“Bold choice,” she said, eyes darting to the chocolate.
“You said no flowers.”
She hummed in acknowledgment, grabbed the chocolates, and her fingers brushed mine. Too quick to mean anything, too deliberate not to.
“You didn’t turn them down,” I teased.
She didn’t argue. That told me everything.
We ended up in the clinic lounge. Not her apartment. Not a restaurant. Just here — familiar, neutral ground, the kind of place that already carried her fingerprints. The walls were painted in soft neutrals, the couch sagged like it had been carrying too many stories for too long, and two mismatched mugs sat half-full of something I didn’t ask about. The early spring air leaked in from the cracked window, cool and damp, smelling faintly of thawed earth.
Ava folded her legs beneath her and unwrapped her taco like it was a test. I waited.

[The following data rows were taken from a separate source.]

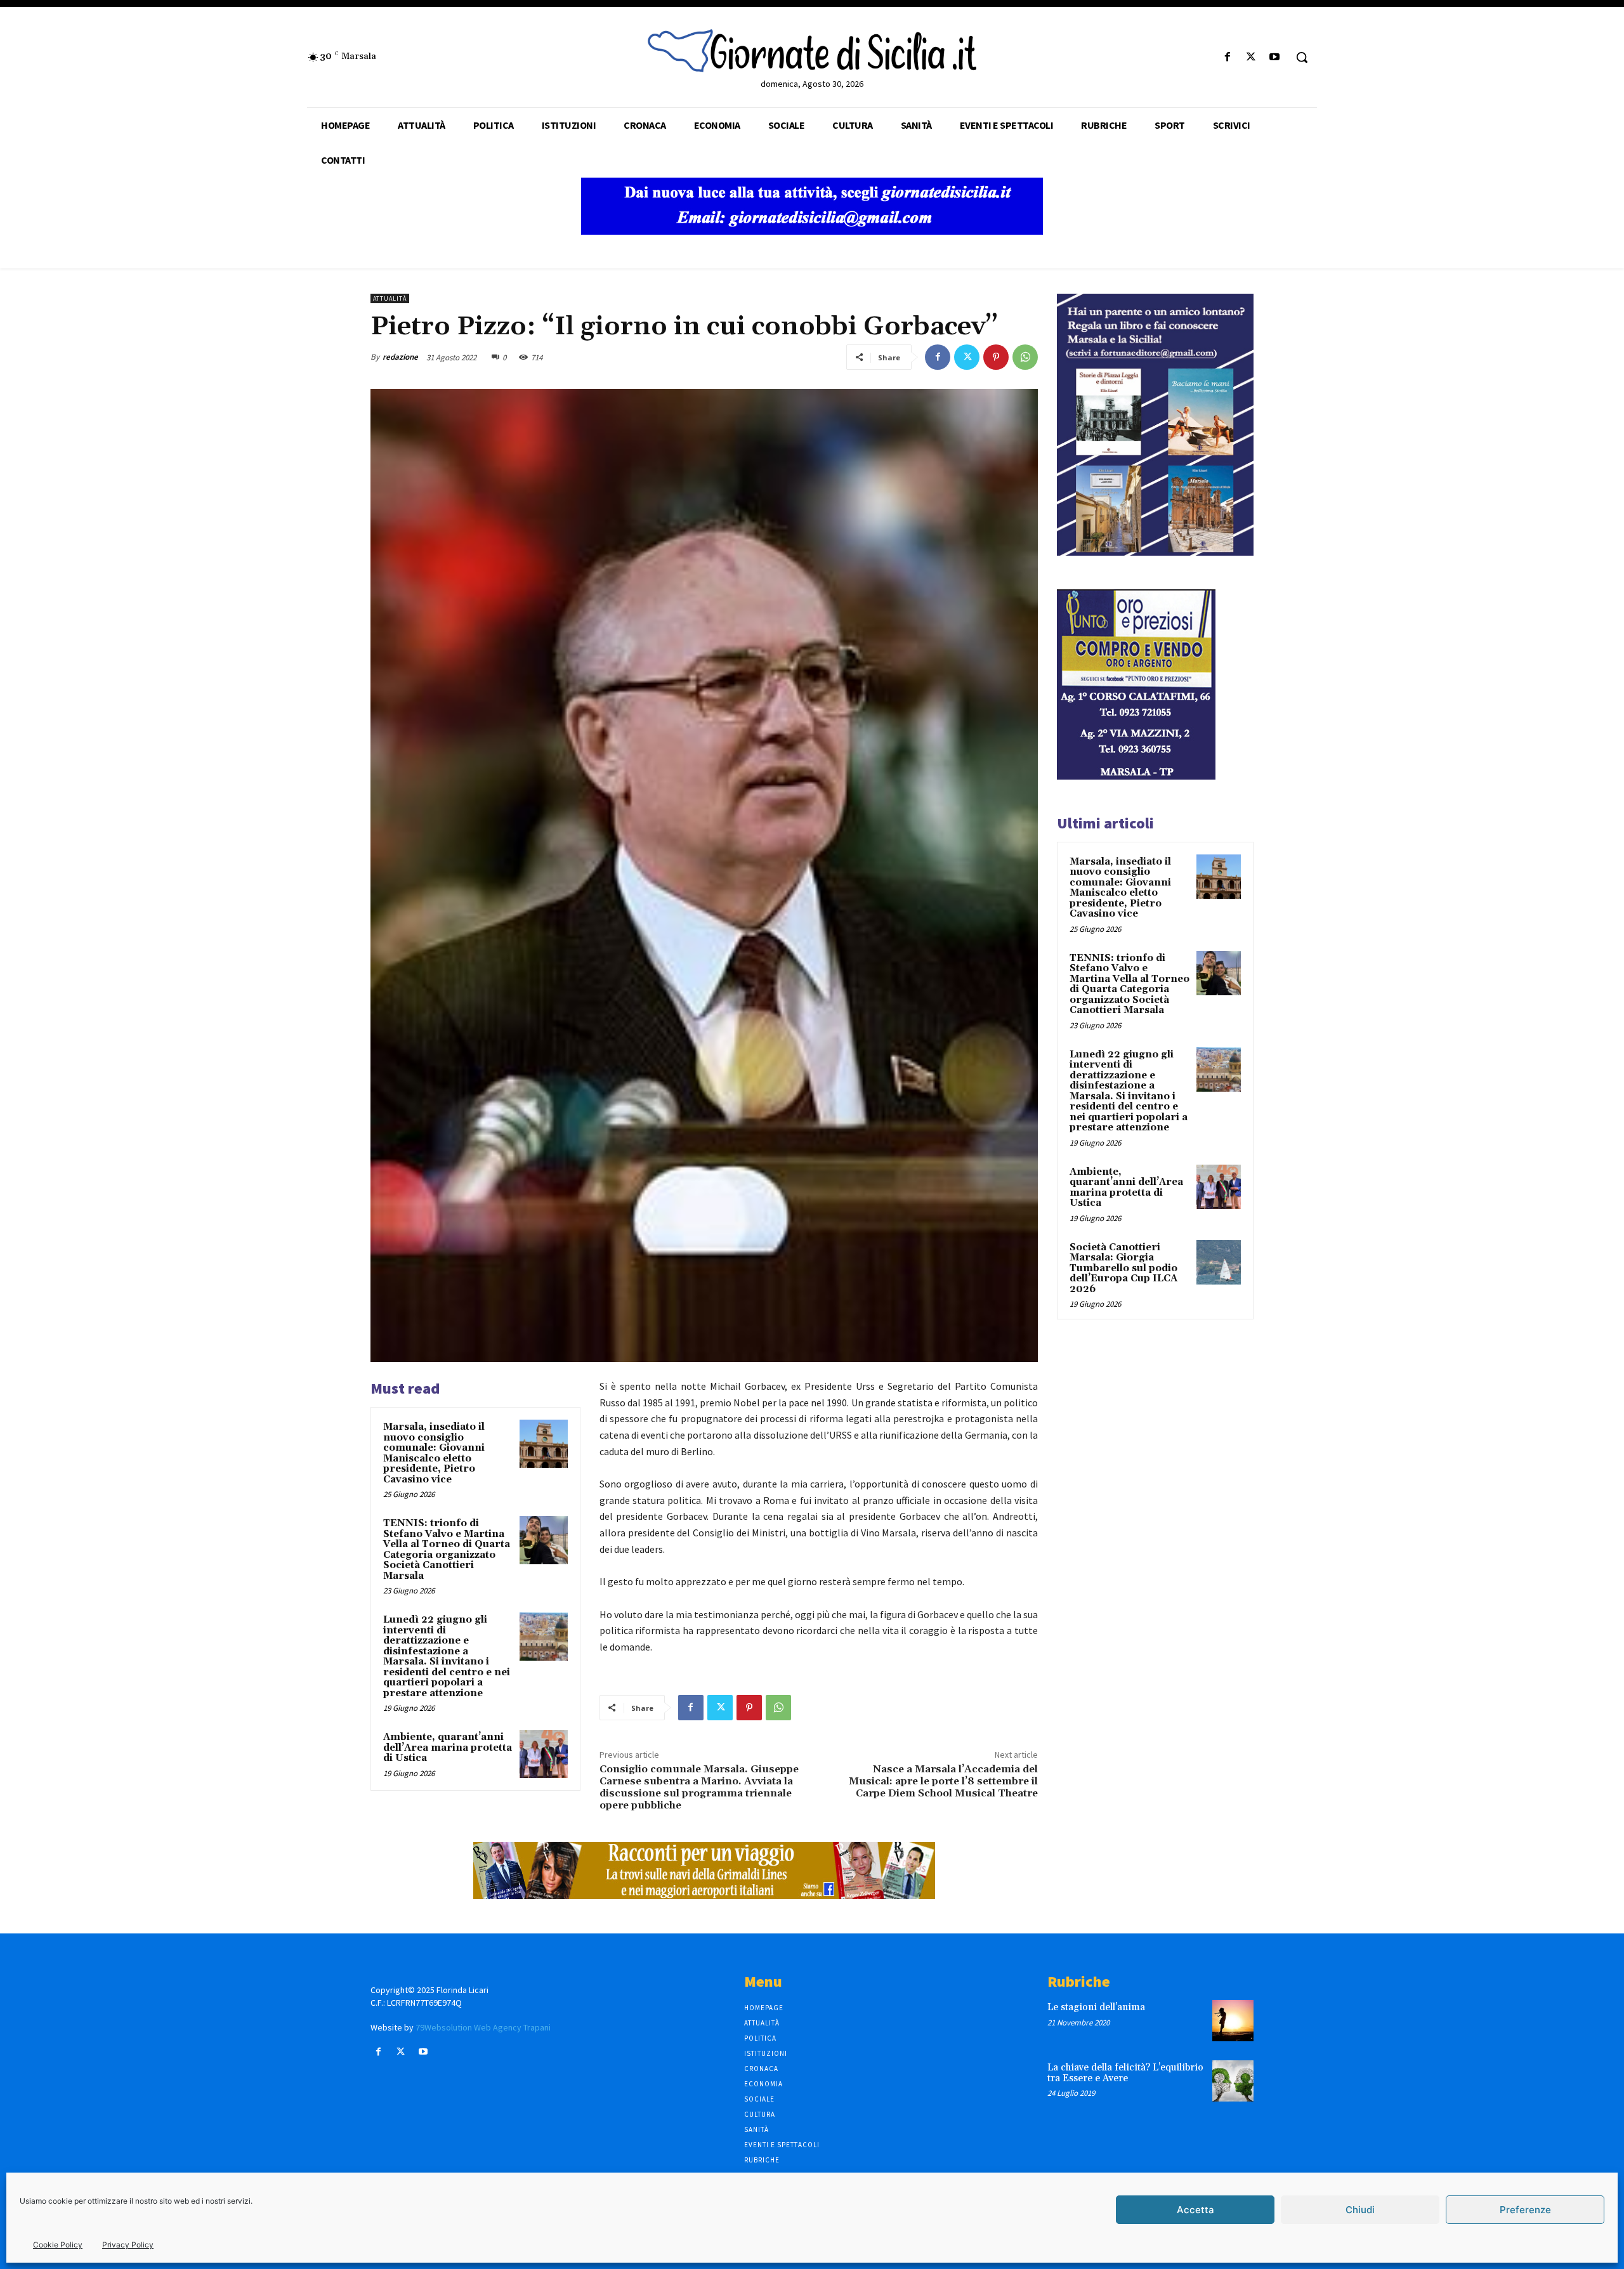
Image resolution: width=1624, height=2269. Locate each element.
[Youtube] (1274, 57)
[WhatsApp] (1025, 357)
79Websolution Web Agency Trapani (483, 2027)
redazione (400, 356)
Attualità (390, 298)
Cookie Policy (57, 2244)
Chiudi (1360, 2210)
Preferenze (1525, 2210)
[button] (1302, 57)
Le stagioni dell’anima (1096, 2007)
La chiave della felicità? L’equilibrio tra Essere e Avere (1125, 2073)
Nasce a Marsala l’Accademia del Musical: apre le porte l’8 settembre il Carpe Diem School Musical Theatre (943, 1781)
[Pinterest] (996, 357)
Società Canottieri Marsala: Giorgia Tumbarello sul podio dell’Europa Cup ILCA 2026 (1123, 1268)
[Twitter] (1251, 57)
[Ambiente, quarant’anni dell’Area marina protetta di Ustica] (544, 1754)
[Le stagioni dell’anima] (1233, 2020)
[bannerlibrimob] (1155, 552)
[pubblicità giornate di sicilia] (812, 231)
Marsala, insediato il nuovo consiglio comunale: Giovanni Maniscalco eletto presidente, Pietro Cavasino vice (434, 1453)
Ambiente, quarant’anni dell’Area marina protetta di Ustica (447, 1747)
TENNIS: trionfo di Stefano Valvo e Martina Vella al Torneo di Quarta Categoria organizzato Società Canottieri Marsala (446, 1549)
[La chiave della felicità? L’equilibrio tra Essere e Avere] (1233, 2081)
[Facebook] (1227, 57)
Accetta (1195, 2210)
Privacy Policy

One bite. Then another. Then, finally, she gave a little wiggle of approval.
“Okay. You’re safe. For now.”
“Noted,” I said, setting mine on a napkin. “So, this is what passes for a first date in your world?”
She gave a humourless smile. “I don’t do first dates.”
“What do you do then?”
She didn’t answer. She just studied me with those ocean eyes that never looked the same twice. Tonight, they were more green than blue, sharp as glass when she wanted distance, softening when she thought I wasn’t watching. But I was always watching.
And I caught it, the flicker she tried to hide. The same pulse of awareness I felt humming low in my chest.
So, I picked up my taco and let her study me.
The silence stretched. Not uncomfortable. Curious. Charged.
“I was half-expecting you to cancel,” I finally said.
“I almost did.”
“Why didn’t you?”
Her gaze flickered down to her lap, then back up. “Because you asked like someone who wouldn’t ask again.”
That hit somewhere deeper than I expected. Because she wasn’t wrong. I wasn’t here to play games.
She took another bite, chewed, and swallowed. “You want the tragic backstory?”
“I want whatever you’re willing to give me, Ava.” And I meant it.
Her shoulders dropped just a fraction, like no one had said that to her in a long time. Her gaze softened, blue bleeding through green, and she began.
“You know Remi and I grew up together, right?”
“I figured. You two practically finish each other’s sentences.”
She smirked. “Sometimes thoughts, too.”
I leaned back, giving her room. Letting her steer.
“She wasn’t always like this,” Ava said, tapping a finger against her knee. “Remi used to want to be an artist. She was wild and carefree, like the wind… if the wind was in technicolour. But after Jenny… after the fallout, she hardened. She took hit after hit, and instead of breaking, she solidified. Now she’s more like the earth than the wind.”
Her voice cracked on Jenny’s name. I didn’t press. I just listened.